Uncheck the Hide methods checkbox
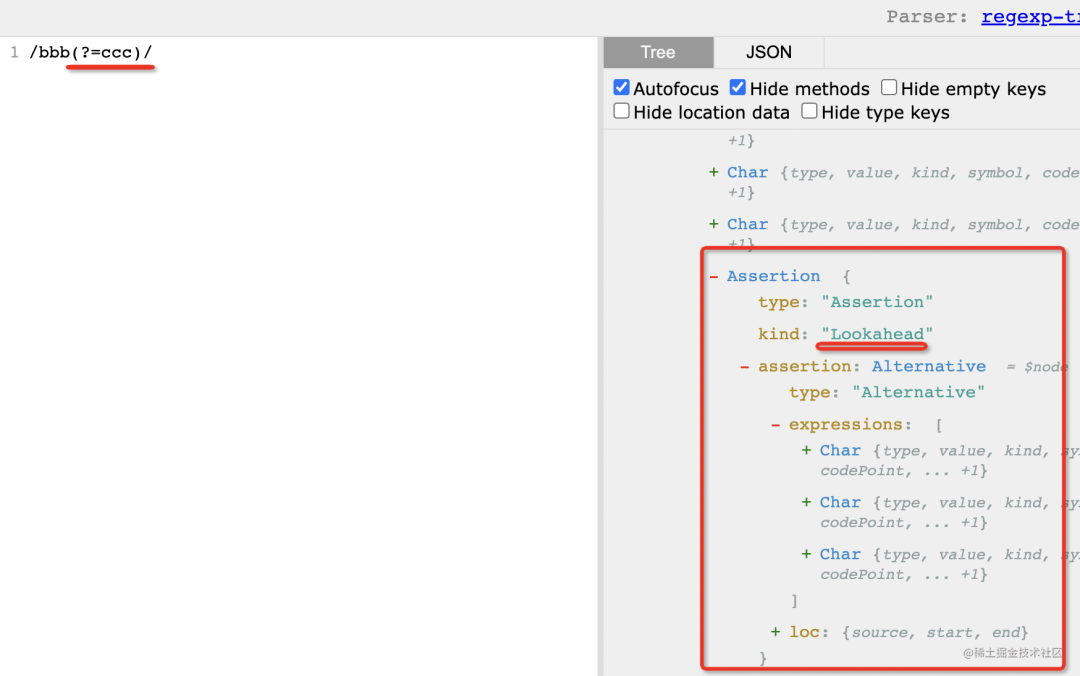Screen dimensions: 1080x676 (738, 88)
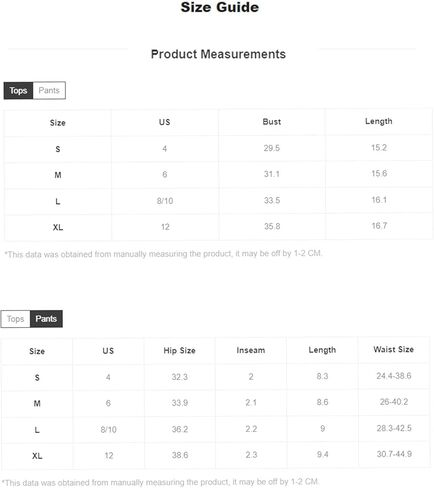Select the Tops tab in upper table

(x=18, y=90)
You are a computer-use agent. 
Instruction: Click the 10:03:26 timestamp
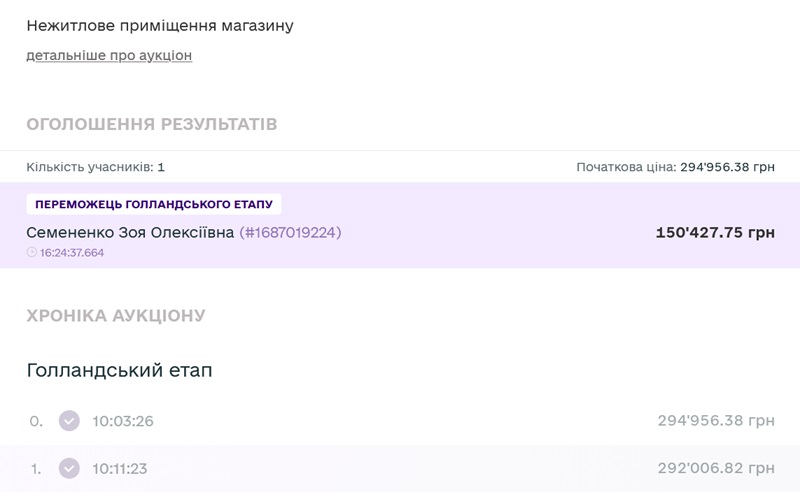pyautogui.click(x=123, y=421)
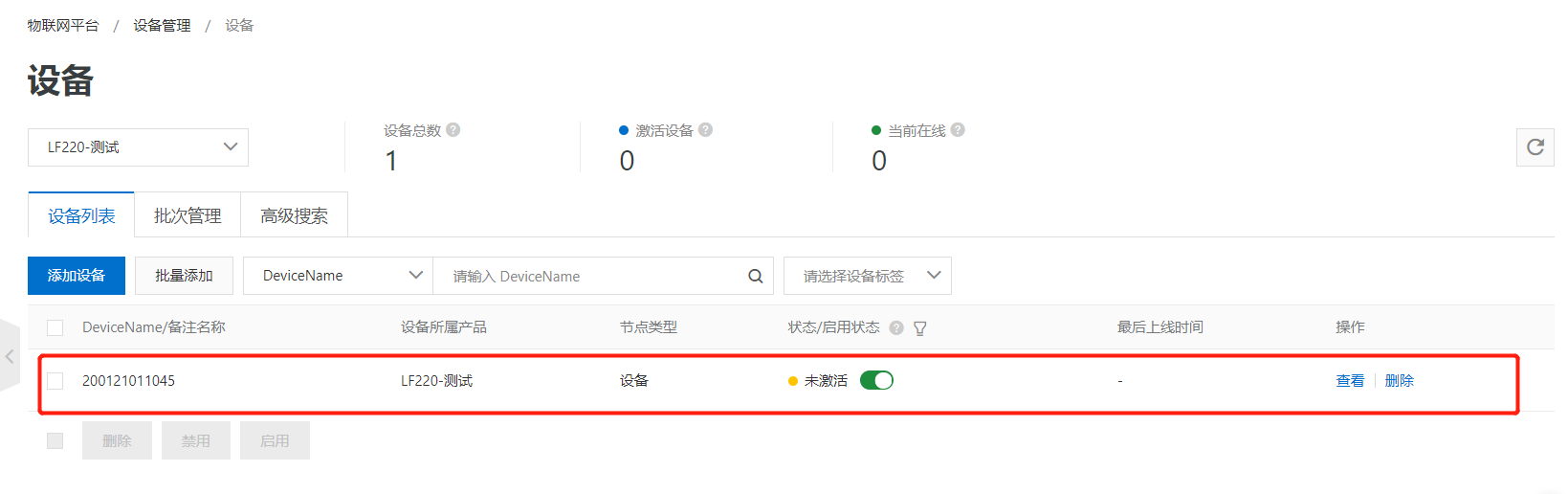This screenshot has width=1568, height=494.
Task: Click the refresh icon button
Action: tap(1535, 147)
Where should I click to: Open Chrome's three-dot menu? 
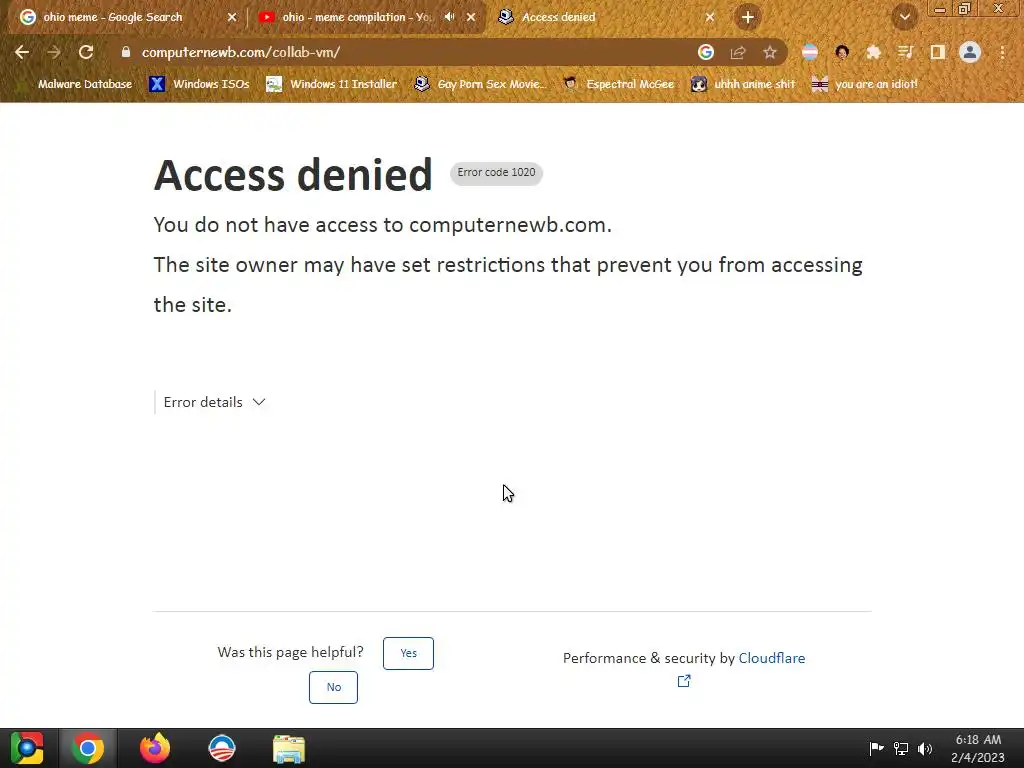[x=1002, y=52]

----------

EXERCISE —
Word for word, restate the lines from the first line of the material through the line containing "You are a computer-use agent.", with the pictures left out.

OUTPUT OF THE EXERCISE —
Uncheck the Hide methods checkbox
Screen dimensions: 1080x676 (738, 88)
Select the Tops tab in upper table

(x=18, y=90)
You are a computer-use agent. 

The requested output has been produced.